Biases in AI training datasets are another significant concern for health AI developers. Although some bias is inevitable, Price argues that privacy protections increase bias by raising data gathering costs, leading to less accurate datasets. Increased privacy protections can increase the cost of obtaining patient authorization and consent. As a result, only a small subset of hospitals share their data with health AI developers and other health care researchers.
These hospitals—ones with substantial resources, Price notes—tend to be academic institutions in urban areas and not rural hospitals or community health centers. But when health AI trained only on urban data is applied in a rural setting, the AI can perform worse, such as in the case of IBM’s Watson for Oncology.
Price demonstrates this worsened performance with the example of IBM’s Watson for Oncology, a health AI tool meant to improve cancer care. Watson for Oncology learned from data from the well-resourced Memorial Sloan Kettering Cancer Center in New York. But IBM chose to shelve Watson Health after data audits showed that the AI offered flawed treatment recommendations due to its geographically limited training datasets.
Price discusses a follow-up study that discovered how health AI datasets seemed to be “disproportionately trained on cohorts from California, Massachusetts, and New York, with little to no representation from the remaining 47 states.” AI trained on these datasets reflect the disproportionalities in the flawed data, causing AIs to encounter issues or perform poorly once applied to data from these underrepresented areas.
The data-gathering process itself can also cause bias issues, Price elaborates. Different populations have varying levels of willingness to allow their data to be used for research. Price argues that “the long history of systemic racism and prejudice that exists within the health system” has damaged trust in the health care system. This systemic mistrust increases the difficulty of gathering diverse data. As a result, health-related AI can be demographically unbalanced, leading to further bias.

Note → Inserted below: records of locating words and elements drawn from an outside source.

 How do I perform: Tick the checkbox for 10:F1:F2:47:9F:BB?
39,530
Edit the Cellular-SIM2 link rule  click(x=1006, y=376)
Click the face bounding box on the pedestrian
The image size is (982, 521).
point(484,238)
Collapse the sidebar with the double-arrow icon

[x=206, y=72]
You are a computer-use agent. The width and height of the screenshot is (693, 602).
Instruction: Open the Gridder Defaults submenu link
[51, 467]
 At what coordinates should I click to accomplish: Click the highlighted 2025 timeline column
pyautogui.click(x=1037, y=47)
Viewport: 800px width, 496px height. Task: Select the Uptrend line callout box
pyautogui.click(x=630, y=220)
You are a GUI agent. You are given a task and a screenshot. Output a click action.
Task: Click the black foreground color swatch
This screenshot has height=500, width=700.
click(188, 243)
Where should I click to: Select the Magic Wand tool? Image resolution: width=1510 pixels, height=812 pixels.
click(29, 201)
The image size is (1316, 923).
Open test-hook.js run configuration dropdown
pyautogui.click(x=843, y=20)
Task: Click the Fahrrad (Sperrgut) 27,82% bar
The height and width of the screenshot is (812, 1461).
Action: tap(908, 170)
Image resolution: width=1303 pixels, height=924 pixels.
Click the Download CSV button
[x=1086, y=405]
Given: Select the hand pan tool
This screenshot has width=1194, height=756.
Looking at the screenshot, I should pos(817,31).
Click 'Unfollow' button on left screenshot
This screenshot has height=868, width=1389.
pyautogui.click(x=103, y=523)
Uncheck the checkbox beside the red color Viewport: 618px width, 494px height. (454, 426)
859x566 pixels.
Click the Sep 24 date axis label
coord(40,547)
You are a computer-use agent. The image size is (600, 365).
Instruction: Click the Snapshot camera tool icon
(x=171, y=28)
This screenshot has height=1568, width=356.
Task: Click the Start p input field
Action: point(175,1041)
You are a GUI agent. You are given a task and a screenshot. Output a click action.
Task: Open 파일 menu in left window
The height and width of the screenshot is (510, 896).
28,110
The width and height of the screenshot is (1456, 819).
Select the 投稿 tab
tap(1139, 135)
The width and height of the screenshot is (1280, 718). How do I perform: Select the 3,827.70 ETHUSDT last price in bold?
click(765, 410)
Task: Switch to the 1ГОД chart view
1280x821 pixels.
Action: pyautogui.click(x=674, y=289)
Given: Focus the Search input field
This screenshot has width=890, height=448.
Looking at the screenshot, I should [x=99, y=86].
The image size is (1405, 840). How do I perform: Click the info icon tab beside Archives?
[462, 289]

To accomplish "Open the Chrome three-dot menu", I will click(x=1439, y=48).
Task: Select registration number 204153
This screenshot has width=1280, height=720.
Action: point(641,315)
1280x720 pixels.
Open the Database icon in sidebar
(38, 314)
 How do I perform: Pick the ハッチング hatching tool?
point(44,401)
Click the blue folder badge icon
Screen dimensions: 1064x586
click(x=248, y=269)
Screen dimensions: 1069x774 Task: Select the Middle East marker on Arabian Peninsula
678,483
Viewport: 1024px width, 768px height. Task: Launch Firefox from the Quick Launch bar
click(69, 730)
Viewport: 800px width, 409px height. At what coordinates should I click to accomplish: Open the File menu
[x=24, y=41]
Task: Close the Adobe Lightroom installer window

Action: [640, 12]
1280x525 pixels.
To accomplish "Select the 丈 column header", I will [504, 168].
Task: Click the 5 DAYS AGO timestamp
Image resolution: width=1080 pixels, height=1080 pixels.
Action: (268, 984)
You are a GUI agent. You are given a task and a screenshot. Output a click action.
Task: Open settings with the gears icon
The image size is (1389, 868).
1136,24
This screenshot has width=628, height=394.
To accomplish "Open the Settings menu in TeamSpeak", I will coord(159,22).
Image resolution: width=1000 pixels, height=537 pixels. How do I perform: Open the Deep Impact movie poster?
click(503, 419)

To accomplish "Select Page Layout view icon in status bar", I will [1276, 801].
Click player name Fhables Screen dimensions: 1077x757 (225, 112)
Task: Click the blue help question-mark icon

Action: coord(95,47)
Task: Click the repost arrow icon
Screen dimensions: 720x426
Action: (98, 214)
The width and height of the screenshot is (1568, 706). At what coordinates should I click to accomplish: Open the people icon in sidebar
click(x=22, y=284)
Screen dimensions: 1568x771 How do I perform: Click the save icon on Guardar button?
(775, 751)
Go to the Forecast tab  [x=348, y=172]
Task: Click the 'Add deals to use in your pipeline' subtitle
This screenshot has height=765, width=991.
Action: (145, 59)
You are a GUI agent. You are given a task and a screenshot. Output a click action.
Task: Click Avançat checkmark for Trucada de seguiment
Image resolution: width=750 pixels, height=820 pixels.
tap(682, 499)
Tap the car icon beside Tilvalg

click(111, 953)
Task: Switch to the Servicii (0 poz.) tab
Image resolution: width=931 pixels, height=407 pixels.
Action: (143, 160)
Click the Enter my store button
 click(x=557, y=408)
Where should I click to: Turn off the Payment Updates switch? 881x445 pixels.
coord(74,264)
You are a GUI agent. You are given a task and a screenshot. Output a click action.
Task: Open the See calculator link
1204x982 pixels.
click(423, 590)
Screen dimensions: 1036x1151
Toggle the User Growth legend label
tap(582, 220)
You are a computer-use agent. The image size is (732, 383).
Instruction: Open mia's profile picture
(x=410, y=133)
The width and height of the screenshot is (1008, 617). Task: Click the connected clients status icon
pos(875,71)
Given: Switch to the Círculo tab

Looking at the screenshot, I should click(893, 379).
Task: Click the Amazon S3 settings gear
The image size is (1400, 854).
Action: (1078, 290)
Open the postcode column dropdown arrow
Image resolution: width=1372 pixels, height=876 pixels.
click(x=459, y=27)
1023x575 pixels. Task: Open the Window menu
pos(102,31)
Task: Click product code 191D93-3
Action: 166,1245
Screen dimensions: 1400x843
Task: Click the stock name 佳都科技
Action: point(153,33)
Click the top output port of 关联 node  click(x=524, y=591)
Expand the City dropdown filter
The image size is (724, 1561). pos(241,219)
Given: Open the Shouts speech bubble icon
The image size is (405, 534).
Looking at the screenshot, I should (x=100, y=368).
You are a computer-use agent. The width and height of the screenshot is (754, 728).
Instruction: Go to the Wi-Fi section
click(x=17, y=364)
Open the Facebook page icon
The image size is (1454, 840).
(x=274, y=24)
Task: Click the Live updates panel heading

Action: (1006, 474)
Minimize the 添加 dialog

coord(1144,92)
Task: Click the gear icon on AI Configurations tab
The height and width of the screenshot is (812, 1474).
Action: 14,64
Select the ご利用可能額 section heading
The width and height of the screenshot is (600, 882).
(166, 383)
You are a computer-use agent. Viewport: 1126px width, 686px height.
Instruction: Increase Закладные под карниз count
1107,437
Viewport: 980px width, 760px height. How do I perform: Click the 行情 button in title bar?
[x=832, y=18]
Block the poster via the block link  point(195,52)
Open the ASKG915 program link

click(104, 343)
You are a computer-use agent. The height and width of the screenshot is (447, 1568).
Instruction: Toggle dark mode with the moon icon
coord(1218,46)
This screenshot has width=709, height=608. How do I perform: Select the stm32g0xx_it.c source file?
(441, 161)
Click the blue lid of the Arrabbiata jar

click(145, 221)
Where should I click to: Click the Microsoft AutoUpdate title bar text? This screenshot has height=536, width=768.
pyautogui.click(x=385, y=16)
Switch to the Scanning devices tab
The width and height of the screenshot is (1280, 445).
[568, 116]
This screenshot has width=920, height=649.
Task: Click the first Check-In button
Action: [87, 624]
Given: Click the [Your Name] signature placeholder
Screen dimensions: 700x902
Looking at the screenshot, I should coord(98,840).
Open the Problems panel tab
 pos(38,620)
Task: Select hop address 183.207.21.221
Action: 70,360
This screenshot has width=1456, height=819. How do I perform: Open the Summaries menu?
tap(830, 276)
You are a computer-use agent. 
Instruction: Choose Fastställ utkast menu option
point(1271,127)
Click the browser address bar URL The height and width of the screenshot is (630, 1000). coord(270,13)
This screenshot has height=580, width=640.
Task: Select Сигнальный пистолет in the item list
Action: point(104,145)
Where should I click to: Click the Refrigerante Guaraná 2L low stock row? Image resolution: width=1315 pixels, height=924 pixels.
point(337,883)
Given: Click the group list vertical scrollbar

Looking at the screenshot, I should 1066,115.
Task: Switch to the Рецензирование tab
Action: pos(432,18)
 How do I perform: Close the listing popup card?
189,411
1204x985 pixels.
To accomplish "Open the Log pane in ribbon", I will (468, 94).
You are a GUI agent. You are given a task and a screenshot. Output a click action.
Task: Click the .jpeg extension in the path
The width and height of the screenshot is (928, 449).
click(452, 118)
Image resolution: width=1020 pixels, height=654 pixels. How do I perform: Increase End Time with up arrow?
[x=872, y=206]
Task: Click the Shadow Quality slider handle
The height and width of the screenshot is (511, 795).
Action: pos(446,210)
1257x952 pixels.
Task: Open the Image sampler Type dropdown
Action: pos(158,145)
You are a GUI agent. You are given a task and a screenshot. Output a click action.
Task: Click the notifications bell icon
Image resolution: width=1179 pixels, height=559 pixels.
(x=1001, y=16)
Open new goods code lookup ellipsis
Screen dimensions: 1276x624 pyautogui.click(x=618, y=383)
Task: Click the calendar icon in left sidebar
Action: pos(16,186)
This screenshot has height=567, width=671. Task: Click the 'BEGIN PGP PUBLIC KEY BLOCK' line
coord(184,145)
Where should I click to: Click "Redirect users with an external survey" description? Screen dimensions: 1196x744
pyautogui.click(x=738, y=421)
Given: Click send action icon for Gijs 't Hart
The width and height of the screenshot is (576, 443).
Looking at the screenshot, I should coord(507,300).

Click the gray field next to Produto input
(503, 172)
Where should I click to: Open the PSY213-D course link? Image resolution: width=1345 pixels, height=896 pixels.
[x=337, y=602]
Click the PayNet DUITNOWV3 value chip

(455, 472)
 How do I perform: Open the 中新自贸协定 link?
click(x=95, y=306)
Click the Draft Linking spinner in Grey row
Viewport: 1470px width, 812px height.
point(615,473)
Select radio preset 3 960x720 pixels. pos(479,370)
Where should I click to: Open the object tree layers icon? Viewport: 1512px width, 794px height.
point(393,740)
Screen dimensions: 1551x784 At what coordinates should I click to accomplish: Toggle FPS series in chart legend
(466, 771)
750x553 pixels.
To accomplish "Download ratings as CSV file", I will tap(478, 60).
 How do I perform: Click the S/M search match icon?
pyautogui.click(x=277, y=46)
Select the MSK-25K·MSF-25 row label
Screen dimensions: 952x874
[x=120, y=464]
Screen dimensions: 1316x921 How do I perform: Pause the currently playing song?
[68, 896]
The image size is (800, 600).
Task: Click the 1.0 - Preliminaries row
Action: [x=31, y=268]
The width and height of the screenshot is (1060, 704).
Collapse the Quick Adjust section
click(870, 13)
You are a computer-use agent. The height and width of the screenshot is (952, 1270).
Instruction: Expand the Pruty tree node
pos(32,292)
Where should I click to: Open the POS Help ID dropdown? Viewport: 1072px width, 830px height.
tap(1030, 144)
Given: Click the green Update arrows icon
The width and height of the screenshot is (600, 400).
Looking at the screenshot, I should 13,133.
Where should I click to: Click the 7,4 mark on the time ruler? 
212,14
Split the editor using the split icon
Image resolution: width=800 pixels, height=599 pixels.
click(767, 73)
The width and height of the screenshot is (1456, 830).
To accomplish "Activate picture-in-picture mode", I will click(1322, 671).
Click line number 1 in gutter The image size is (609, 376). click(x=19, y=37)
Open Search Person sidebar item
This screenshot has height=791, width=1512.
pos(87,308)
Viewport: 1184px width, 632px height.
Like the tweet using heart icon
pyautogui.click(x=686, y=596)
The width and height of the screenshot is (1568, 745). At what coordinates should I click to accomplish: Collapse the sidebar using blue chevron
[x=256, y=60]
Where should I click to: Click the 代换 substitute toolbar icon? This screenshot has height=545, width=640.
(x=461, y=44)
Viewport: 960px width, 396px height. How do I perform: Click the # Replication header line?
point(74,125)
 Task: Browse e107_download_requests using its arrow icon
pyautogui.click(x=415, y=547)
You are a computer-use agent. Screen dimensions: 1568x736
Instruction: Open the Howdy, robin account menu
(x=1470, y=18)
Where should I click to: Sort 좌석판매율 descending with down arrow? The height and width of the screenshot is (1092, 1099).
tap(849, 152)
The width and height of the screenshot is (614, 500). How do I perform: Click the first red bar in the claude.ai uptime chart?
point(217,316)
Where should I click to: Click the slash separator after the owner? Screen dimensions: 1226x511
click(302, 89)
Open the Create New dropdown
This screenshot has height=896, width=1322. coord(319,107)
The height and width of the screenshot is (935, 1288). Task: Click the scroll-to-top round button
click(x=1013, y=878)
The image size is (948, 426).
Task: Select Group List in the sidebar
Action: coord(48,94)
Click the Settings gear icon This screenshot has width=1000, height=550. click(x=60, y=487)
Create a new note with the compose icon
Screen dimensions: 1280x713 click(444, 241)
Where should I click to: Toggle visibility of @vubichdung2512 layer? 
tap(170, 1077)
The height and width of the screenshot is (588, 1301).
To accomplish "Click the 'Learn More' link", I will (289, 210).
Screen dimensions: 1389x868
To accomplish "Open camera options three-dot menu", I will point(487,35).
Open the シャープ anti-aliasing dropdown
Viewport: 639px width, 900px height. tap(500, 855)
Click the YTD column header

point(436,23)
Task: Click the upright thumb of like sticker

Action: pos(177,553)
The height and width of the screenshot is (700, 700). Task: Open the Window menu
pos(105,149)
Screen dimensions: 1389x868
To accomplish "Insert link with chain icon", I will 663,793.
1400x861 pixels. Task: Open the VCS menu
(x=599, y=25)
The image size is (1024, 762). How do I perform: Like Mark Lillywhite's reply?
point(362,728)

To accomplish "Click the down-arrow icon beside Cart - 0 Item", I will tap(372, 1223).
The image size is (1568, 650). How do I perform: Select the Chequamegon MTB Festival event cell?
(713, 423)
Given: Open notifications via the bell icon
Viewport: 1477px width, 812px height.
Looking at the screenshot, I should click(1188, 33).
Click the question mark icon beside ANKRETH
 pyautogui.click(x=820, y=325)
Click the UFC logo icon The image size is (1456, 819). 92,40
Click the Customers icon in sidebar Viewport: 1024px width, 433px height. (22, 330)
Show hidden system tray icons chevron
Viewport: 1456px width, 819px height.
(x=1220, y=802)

AI’s ability to identify patterns in datasets can also introduce bias. Price illustrates this ability with an example of smartphones with differing privacy protections. Smartphones with more restrictive privacy protections tend to be more expensive, leading to demographic differences from users of cheaper phones. AI trained on data just from the more expensive smartphones may be less accurate when applied to data collected from users of the cheaper smartphones.
Price finishes his analysis with an argument for legal changes to the regulatory regimes covering health privacy. One way, Price argues, is for regulators to revise HIPAA to mitigate its potentially harmful effects on dataset creation—and the bias that may result from those harmful effects. The less inequality that HIPAA creates, the less it negatively affects health AI development.
Alternatively, Price suggests that individuals can lower their expectations of health privacy and allow their identifiable health data to be used for research—increasing the amount of information in datasets and improving the AI that learns from these datasets. In doing so, people can reap the benefits of better health AI. While balancing the need for health privacy and AI development can be challenging, Price concludes that the rewards of improving their complicated relationship may be great.